Visualization includes boxplots for value and rank, with statistical cliques for indistinguishable systems. Leading LLMs such as CodeLlama-13B-hf, CodeGemma-7B, and Granite-34B have been empirically ranked under this protocol, revealing significant and robust performance differences between contemporary models (Ackerman et al., 30 Jan 2025).

7. Limitations, Applications, and Future Directions

While CrossCodeEval has become the reference evaluation suite for cross-file code completion, several limitations remain explicit in the literature:

The benchmark is by construction zero-shot; no public training split is offered (Ding et al., 2023, Wang et al., 2024, Zhao et al., 4 Dec 2025).
Average snippet and prompt lengths are moderate (~15 tokens/line; prompts ~900–1,000 tokens), which stresses context retrieval but not very long-form generation (Ding et al., 2023, Liu et al., 2024).
Most methods report results only on Python and Java; TypeScript and C♯ have less extensive published results (Ding et al., 2023).
Masking policies (e.g., on imports) affect challenge severity and comparability for certain retrieval baselines (Deng et al., 28 Jul 2025).
Identifier-based metrics, while informative, do not fully guarantee semantic correctness; execution-based or functional correctness measures (e.g., unit-test pass rate) are rare (Wu et al., 2024).

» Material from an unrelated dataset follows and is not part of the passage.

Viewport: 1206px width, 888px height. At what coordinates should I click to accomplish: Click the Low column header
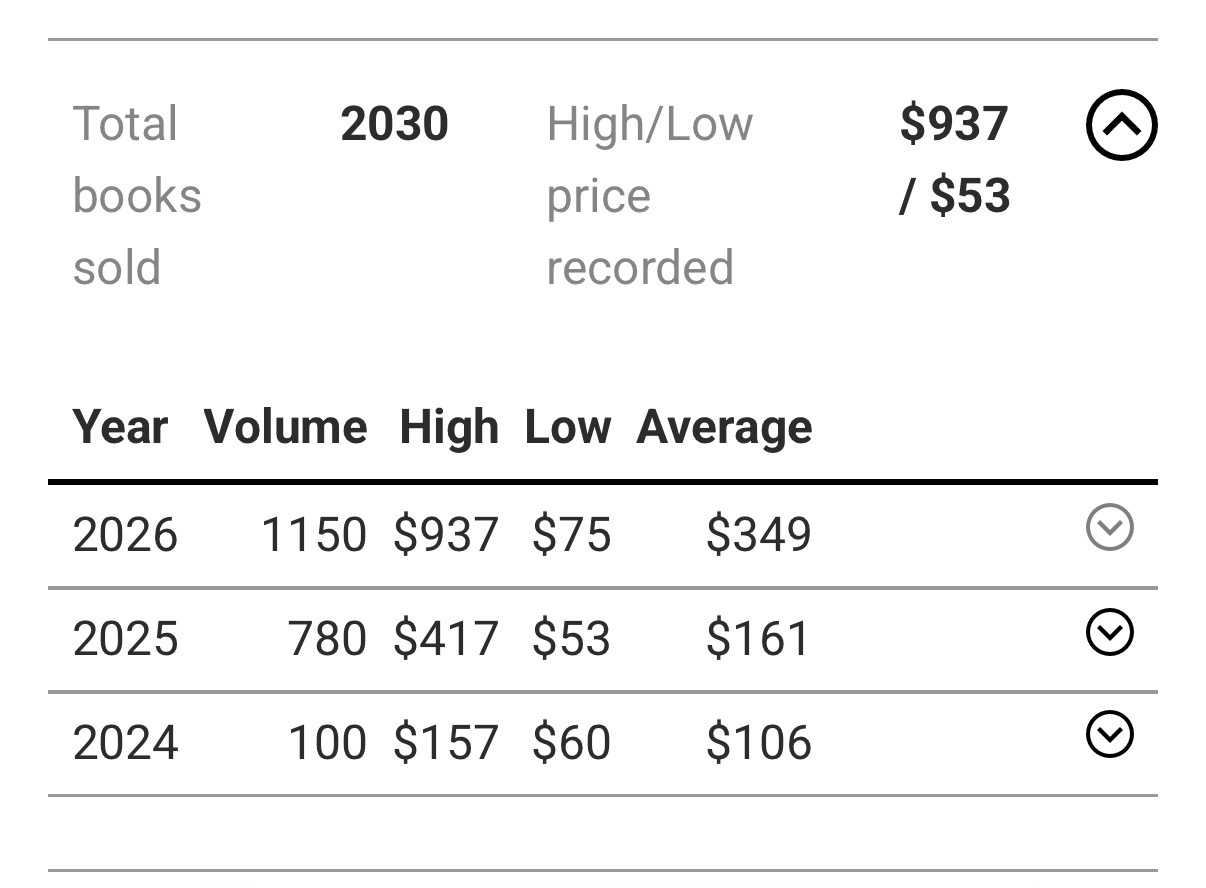pos(567,427)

Applications of CrossCodeEval span leaderboard evaluations, retrieval algorithm benchmarking, and ablation studies in code LLM and RAG systems. Future work cited in the literature converges on enhancing retrieval efficiency (hybrid lexical/semantic/graph retrievers), integrating program structure at finer granularity, maintaining up-to-date indices for evolving codebases, and improving static analysis for dynamic languages (Shah et al., 27 Sep 2025, Zhao et al., 4 Dec 2025, Liu et al., 2024).

CrossCodeEval remains a critical testbed for measuring progress in context-aware, repository-level code understanding and completion, establishing a high bar for both retrieval and generation components in modern code LLMs.